> _Task to complete_
Look through the entries for the string "step" and copy every line where it shows up.

• • •

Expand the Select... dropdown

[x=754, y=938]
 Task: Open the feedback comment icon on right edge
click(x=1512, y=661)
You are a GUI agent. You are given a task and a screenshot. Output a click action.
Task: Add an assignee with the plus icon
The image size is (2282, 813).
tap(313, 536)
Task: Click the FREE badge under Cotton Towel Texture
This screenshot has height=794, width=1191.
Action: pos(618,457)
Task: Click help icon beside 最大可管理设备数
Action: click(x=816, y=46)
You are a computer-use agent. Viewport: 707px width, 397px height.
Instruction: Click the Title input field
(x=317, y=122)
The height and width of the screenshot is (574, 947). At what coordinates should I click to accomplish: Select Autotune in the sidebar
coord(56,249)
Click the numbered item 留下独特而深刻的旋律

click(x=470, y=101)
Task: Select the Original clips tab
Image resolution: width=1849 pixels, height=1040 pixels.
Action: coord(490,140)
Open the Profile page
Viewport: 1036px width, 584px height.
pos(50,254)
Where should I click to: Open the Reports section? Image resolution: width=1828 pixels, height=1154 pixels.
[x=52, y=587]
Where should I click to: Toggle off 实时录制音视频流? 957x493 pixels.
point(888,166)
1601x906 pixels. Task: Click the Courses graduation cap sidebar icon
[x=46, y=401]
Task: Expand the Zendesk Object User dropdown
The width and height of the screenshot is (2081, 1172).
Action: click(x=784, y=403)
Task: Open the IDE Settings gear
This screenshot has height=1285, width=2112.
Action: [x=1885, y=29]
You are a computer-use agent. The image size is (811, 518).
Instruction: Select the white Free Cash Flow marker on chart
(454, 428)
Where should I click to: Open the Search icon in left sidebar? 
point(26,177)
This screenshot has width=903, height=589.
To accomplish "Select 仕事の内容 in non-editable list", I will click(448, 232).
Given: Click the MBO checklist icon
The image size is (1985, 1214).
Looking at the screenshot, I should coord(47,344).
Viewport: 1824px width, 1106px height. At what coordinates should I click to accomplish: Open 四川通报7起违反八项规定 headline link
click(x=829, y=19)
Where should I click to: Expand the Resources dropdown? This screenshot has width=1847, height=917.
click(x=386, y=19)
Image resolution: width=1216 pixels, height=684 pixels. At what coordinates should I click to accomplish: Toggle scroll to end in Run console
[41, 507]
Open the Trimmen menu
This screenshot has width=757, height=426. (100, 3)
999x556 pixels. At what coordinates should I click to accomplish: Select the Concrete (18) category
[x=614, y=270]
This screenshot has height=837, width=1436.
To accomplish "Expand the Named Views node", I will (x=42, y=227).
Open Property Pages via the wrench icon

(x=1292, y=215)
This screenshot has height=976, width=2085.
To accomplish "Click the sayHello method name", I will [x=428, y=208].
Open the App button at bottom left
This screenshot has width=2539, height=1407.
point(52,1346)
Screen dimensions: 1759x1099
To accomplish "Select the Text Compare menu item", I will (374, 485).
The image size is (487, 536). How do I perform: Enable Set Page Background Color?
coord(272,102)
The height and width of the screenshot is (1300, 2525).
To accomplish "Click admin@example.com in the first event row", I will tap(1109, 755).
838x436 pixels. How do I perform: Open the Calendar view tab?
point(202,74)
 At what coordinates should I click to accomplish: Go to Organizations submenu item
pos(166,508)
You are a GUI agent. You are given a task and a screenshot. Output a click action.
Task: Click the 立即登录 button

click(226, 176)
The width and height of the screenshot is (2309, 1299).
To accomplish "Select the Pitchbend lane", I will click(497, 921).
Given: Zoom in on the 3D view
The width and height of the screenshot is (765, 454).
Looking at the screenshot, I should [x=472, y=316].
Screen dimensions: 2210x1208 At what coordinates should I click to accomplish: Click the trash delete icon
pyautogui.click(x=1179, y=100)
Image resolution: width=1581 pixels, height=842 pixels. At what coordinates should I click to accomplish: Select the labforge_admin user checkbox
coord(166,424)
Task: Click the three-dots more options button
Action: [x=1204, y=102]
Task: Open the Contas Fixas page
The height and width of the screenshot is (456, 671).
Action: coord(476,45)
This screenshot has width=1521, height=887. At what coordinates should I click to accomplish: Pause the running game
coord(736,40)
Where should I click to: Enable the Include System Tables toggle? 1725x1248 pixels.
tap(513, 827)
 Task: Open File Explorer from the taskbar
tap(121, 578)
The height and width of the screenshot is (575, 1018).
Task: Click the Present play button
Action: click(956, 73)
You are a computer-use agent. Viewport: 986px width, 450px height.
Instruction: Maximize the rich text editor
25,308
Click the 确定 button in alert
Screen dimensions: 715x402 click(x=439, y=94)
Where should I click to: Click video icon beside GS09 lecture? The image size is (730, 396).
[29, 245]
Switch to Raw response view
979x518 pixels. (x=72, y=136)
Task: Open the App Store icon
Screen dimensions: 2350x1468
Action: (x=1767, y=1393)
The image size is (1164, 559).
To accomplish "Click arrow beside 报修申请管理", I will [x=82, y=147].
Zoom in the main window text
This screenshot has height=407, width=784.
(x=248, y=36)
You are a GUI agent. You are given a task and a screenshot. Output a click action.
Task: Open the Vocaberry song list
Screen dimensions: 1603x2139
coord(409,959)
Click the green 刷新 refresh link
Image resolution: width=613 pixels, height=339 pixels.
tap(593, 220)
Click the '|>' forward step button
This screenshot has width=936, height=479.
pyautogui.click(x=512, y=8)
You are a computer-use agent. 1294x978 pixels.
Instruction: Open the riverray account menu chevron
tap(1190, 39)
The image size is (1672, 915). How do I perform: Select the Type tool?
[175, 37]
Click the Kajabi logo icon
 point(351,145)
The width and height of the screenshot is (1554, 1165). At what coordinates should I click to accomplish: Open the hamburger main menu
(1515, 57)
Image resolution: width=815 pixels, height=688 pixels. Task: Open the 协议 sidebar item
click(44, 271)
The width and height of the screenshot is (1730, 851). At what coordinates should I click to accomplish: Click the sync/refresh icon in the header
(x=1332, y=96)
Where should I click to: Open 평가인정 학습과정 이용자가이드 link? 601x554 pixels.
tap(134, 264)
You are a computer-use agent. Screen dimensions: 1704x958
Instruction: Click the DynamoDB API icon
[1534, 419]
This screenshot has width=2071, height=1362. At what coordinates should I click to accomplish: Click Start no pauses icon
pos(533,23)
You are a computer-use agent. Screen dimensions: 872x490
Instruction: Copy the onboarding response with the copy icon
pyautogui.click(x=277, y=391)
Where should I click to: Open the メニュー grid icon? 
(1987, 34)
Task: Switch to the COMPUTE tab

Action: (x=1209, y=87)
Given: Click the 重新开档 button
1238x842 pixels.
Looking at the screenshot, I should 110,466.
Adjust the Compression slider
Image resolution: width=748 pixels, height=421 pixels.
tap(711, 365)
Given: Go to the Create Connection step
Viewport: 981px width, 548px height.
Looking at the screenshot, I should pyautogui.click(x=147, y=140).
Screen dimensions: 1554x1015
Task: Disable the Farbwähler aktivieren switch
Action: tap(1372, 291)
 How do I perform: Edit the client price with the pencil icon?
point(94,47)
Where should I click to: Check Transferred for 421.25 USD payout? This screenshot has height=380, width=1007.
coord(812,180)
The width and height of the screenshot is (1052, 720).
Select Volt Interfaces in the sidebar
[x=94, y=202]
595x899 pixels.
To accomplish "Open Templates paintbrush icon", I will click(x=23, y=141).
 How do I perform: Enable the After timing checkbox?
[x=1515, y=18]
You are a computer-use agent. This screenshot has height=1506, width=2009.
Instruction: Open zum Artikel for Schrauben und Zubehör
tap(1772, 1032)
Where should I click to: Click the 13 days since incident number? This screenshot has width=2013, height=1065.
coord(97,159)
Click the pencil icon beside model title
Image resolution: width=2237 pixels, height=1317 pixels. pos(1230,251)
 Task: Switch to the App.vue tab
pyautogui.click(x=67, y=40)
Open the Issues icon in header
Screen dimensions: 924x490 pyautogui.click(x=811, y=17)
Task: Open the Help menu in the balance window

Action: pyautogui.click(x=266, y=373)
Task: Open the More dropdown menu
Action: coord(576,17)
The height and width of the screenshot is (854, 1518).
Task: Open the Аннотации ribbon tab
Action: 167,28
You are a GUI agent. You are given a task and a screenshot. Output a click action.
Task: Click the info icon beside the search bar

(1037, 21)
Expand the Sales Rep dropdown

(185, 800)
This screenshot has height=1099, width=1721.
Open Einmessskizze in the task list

• • •

> _Result of the task_
Click the '|>' forward step button
Given: Go to the Create Connection step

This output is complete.